Inténtelo usted:
Continúe el artículo de opinión sobre lo políticamente correcto a partir de su última oración.

Opinión
Lo «políticamente correcto» es un movimiento que nació en las universidades estadounidenses en la década de los noventa del siglo pasado.
Fue originalmente una rebelión contra la enseñanza literaria de los clásicos. Los estudiantes, mezclando la ideología maoísta y el puritanismo estadounidense, promovieron se desechara la jerarquía clásica de Homero, Shakespeare, Cervantes o Dante y se movilizaron para obligar a que la literatura africana, antillana y asiática se enseñara en un plan de igualdad. Incluso con una proyección superior, para evitar la hegemonía cultural occidental, considerada políticamente incorrecta como una expresión colonialista, imperialista, burguesa y tiránica.
Ante este fenómeno —que imitaba a la funesta Revolución Cultural China—, desechando la cultura universal clásica por la clasificación de lo que ideológicamente se planteaba como políticamente correcto, Harold Bloom escribió un libro titulado Closing the american mind. Nunca se hubiera imaginado que se iba a ver obligado a defender la enseñanza de los clásicos de la literatura universal.
La Universidad de Berkeley —donde estudió la presidente Claudia Sheimbaum— fue uno de los epicentros del movimiento políticamente correcto marcado desde el principio por la ideología de izquierda.
Se trata de una peste ideológica que no solo contaminaba la enseñanza de la literatura, sino se trasladó a modificaciones artificiales del lenguaje, a la ruptura de costumbres tradicionales, a la igualación por lo bajo.
No pasearon a los profesores con capirotes inquisitoriales y letreros infamantes, pero casi. Lo políticamente correcto comenzó a cuestionar también la jerarquía de los profesores.
¿Por qué debían ellos imponerse en los salones de clase, en la creación de los planes de estudio, en la calificación a los alumnos, en una manifestación de lo desigual?
La ideología de lo políticamente correcto comenzó a extenderse con distintas ocurrencias. Como una de sus expresiones de la igualdad de los sexos debían evitarse las palabras «exclusivistas» y los profesores que hablaran tradicionalmente sin usar siempre los artículos «las y los» debían ser repudiados como promotores de la desigualdad. Así nació el lenguaje inclusivo.
En algunas escuelas, para abolir la desigualdad y la diferenciación, convirtieron los baños en mixtos. No tenía por qué haber baños de mujeres o de hombres si son iguales.

Datos proporcionados:
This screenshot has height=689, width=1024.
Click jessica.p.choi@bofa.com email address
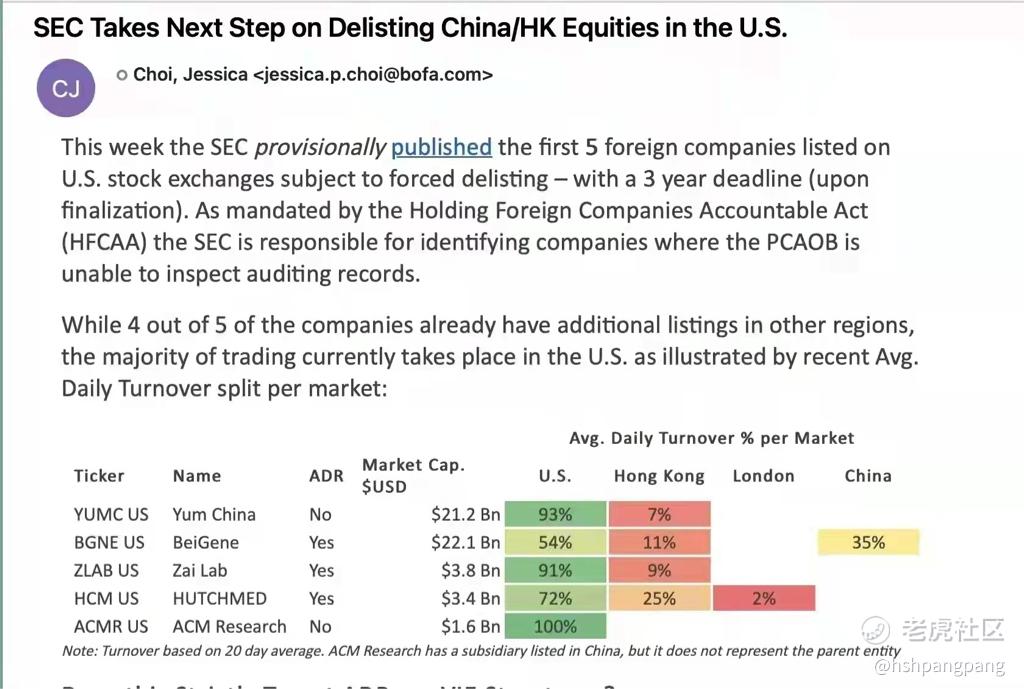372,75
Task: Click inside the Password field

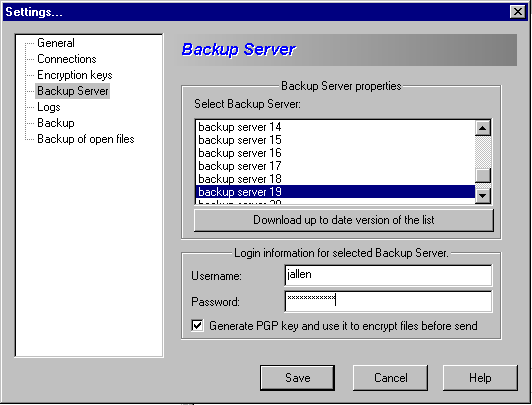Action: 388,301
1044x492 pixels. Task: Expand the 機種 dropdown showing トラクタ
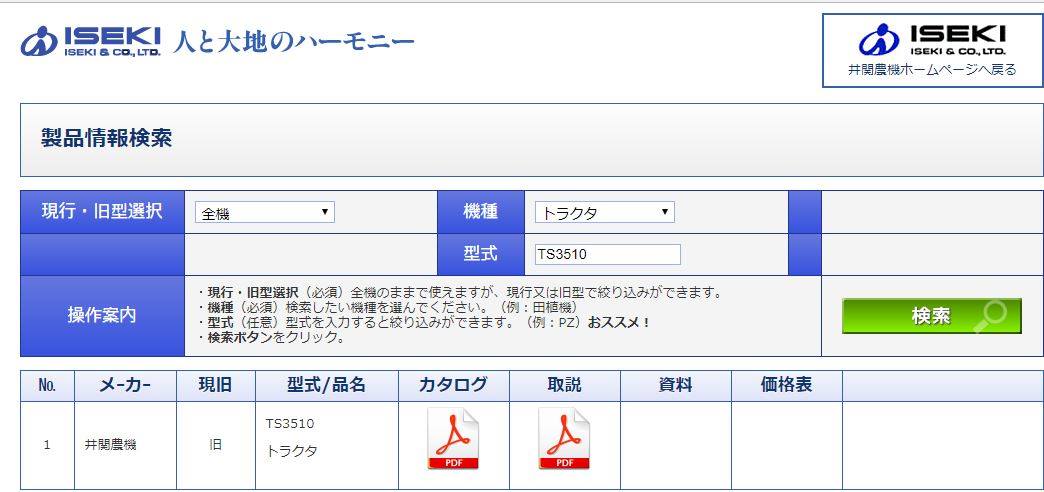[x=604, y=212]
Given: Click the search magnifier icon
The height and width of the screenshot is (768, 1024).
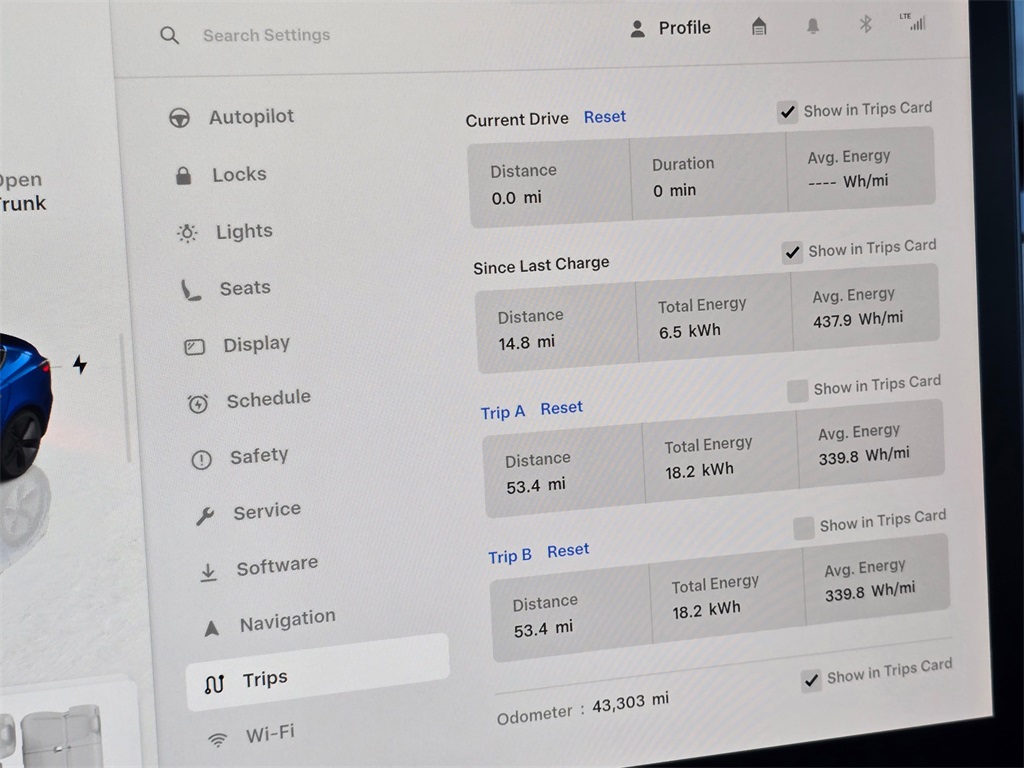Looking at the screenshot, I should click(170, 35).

Respuesta redactada:
Como una secuela de la huelga del CEU en la UNAM —en la cual nuestra presidente Claudia Sheimbaum fue una de las líderes—, en la Facultad de Filosofía y Letras se quería mantener la tontería de los baños mixtos.
Un grupo de alumnas de literatura me invitó a dar una conferencia para demostrar lo absurdo de esa cuestión. Hice una polémica a partir de un concepto superior: la denuncia del «nihilismo por lo bajo». Ese mismo día, para alivio de la mayoría de las alumnas de la Facultad, se volvió a la normalidad en el tema de los baños.
La ideología de lo políticamente correcto es, como toda ideología —según sostuvo el mismo Marx inspirado en el estudio de Hegel—, una «falsa conciencia».
Pero esta falsa conciencia sigue vigente. Los políticos mexicanos, al margen de la extendida corrupción que es el verdadero mal, han encontrado en lo políticamente correcto un punto de identificación, una manera de ser todos «progresistas».
En México nadie oficialmente es de derecha. Santiago Creel, uno de sus líderes importantes, ya dijo que el PAN es de «izquierda». Y por lo visto así quiere ser reconocido ese Partido. Y por ello el panismo promueve ahora lo políticamente correcto.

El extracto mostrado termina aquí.